Tuesday, May 28, 2013

38 weeks and almost there

I am not going to lie the past few weeks have been ROUGH. My back started to hurt so bad that I ended up in the Emergency Room. My heartburn is terrible, and I now take a medicine daily for that. Hormones are raging. One minute I am on top of the world, the next I am sad. I have stretch marks. Yes, gross. And guess what? They itch. Yes I said it, they itch so bad that it wakes me up in the middle of EVERY night. I have to put lotion on them and get an ice pack. I am always so tired. I feel that I could sleep at any moment but then when I try I can't. Because my back hurts, I can't really do much. I can't take walks or walk around Basel much. It is depressing. There, I said it all, and I like being honest. Throughout this pregnancy I have felt that women do NOT tell the truth when being pregnant. Yes, I get it, some have this amazing pregnancy where they gain 10 pounds, get zero stretch marks and have energy for days. This is rare. Where are all the women explaining how they really feel? Because of this lack of honesty it can make the process feel very lonely. I don't have a glow about me. This is TMI but really, women's sex drive goes UP?? Seriously? Seriously? Your sex drive goes up? I don't believe it in the slightest. I have now added 30 pounds to my already bigger boned body and my sex drive should go up? I have stretch marks all around my stomach that if I gasp at in the morning I know Andy is thinking what did I get myself into. Each night when I roll over there is a grunt noise that goes with it. I sound like a pig when it is growling for its food. Where in this equation does sex fit in? Now don't even get me started on HOW you actually have sex while 38 weeks pregnant. The images scare me.

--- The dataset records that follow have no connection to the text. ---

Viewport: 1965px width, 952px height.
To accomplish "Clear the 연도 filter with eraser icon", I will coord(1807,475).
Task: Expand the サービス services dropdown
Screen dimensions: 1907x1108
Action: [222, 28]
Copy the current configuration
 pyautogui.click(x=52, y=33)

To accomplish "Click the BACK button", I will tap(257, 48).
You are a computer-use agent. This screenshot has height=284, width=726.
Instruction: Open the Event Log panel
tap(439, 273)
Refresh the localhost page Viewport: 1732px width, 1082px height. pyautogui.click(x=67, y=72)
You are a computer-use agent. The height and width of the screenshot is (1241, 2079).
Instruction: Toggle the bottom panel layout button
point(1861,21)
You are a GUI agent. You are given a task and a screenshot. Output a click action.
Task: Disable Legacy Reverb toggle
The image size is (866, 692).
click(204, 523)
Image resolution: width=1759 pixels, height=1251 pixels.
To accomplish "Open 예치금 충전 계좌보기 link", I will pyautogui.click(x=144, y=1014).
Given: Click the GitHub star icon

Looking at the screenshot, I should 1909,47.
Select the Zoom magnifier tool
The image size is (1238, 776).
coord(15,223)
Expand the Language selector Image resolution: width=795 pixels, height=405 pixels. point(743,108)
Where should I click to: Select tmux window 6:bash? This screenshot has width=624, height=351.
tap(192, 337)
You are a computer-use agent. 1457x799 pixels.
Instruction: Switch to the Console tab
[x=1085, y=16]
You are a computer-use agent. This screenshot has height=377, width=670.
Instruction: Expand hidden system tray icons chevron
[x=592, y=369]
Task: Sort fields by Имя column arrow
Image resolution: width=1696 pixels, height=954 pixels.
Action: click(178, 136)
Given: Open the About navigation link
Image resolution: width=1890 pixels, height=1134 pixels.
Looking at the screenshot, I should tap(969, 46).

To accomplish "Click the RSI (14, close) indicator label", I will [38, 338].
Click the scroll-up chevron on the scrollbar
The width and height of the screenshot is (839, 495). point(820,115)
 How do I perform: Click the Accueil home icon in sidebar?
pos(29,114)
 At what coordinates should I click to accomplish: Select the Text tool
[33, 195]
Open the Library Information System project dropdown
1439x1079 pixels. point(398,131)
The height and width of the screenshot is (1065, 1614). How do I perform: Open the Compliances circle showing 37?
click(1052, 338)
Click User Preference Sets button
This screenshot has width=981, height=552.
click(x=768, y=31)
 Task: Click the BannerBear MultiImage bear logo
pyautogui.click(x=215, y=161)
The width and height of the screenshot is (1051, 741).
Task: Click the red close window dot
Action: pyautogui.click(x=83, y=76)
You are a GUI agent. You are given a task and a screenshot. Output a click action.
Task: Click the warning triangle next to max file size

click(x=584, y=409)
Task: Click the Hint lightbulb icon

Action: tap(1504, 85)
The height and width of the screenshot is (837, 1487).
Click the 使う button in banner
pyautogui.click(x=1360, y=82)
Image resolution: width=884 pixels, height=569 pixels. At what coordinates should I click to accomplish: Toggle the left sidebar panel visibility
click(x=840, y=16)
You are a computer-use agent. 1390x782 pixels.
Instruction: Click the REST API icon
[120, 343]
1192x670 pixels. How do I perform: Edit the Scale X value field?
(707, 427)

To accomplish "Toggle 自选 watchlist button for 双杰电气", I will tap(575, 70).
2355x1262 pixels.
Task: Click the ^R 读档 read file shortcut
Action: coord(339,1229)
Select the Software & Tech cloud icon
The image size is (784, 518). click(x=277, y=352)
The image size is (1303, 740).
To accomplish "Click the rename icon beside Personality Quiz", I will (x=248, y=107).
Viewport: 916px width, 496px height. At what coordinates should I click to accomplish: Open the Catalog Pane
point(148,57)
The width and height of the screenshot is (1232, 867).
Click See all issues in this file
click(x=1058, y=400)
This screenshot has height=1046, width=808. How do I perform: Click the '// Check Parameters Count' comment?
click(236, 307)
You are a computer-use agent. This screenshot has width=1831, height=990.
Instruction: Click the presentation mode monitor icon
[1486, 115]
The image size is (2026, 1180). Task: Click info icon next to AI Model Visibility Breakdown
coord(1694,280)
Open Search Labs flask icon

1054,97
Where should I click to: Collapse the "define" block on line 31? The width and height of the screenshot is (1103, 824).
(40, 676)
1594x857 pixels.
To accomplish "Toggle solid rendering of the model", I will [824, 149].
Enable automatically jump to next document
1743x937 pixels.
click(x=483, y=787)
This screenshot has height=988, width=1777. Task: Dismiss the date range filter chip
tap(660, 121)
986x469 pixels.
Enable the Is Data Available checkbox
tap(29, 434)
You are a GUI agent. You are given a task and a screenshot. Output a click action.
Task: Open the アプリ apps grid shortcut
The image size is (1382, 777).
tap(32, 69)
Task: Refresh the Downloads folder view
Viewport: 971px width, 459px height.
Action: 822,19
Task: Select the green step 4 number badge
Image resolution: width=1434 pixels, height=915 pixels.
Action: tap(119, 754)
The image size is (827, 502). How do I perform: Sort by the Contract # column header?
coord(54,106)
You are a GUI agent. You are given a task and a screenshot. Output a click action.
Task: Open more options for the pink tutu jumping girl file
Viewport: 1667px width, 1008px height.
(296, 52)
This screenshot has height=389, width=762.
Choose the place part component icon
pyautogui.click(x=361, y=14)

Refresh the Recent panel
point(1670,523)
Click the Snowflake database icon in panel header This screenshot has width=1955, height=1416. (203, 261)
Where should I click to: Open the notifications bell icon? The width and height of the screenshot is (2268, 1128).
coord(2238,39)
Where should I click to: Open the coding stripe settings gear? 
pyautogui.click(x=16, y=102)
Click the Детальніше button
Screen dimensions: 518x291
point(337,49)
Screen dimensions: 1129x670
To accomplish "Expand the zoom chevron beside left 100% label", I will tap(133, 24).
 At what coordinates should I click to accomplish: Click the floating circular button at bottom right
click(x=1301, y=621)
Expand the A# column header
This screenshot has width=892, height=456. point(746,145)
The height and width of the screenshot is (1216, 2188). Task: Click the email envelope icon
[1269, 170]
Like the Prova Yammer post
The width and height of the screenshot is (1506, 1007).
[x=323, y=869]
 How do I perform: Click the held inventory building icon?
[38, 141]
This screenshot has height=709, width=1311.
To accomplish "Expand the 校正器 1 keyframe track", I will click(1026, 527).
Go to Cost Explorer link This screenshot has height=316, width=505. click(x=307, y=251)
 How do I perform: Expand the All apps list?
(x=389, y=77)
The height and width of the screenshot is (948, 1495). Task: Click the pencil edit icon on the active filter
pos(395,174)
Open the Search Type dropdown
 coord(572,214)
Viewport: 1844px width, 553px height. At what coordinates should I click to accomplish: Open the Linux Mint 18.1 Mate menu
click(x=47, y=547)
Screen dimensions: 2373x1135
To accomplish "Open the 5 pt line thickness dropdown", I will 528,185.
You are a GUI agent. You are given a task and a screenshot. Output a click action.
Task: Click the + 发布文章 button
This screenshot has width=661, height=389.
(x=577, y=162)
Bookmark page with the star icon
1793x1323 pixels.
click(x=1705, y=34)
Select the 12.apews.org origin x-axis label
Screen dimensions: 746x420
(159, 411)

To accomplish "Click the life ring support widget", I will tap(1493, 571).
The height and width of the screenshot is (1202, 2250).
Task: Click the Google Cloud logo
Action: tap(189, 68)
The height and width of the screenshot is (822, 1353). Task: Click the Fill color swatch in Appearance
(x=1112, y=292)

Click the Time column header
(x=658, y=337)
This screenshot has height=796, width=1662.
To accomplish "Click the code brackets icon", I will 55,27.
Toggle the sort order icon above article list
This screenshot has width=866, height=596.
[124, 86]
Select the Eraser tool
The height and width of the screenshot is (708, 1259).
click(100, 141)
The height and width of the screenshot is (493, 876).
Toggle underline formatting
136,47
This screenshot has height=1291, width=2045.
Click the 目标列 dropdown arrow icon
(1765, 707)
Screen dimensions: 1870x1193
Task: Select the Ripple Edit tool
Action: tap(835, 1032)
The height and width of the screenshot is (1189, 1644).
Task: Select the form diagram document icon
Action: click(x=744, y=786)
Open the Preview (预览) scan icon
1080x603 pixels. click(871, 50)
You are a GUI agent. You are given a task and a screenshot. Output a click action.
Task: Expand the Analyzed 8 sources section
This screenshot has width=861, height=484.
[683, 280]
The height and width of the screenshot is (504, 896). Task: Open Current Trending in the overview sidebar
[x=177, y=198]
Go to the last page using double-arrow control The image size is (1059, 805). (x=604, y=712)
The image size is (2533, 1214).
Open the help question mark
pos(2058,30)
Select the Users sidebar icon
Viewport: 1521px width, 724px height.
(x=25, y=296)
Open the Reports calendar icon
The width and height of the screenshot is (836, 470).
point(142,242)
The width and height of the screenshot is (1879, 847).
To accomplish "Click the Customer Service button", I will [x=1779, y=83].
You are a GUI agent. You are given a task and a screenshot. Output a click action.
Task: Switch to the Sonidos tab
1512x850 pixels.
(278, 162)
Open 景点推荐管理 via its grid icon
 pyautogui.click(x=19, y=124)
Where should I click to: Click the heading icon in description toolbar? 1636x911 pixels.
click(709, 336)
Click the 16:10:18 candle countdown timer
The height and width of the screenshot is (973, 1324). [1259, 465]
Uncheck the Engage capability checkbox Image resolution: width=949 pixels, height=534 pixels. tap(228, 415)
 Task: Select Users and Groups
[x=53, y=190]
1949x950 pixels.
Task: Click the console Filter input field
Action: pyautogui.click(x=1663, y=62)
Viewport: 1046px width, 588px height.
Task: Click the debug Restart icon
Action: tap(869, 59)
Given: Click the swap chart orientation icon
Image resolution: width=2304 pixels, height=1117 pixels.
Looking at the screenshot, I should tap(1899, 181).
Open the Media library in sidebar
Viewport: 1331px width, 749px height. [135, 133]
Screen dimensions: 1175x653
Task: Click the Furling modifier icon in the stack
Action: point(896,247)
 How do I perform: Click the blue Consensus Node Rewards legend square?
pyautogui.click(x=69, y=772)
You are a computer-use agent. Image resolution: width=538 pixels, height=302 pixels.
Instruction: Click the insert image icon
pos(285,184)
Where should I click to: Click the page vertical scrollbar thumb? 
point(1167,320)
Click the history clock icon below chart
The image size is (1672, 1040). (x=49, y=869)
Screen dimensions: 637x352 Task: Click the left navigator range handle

I do get it. At the end of this 10 months of being pregnant there is a life that is born. So sweet. I do get that some women would KILL to have a baby. I understand my life will change forever the second I see this baby. That doesn't change the fact that getting to this point is hard. It is an emotional roller coaster that you ride for almost a year. Is it worth it, yes. But can we please be real about the hardships we endure while pregnant? Let's help each other out and be there for one another.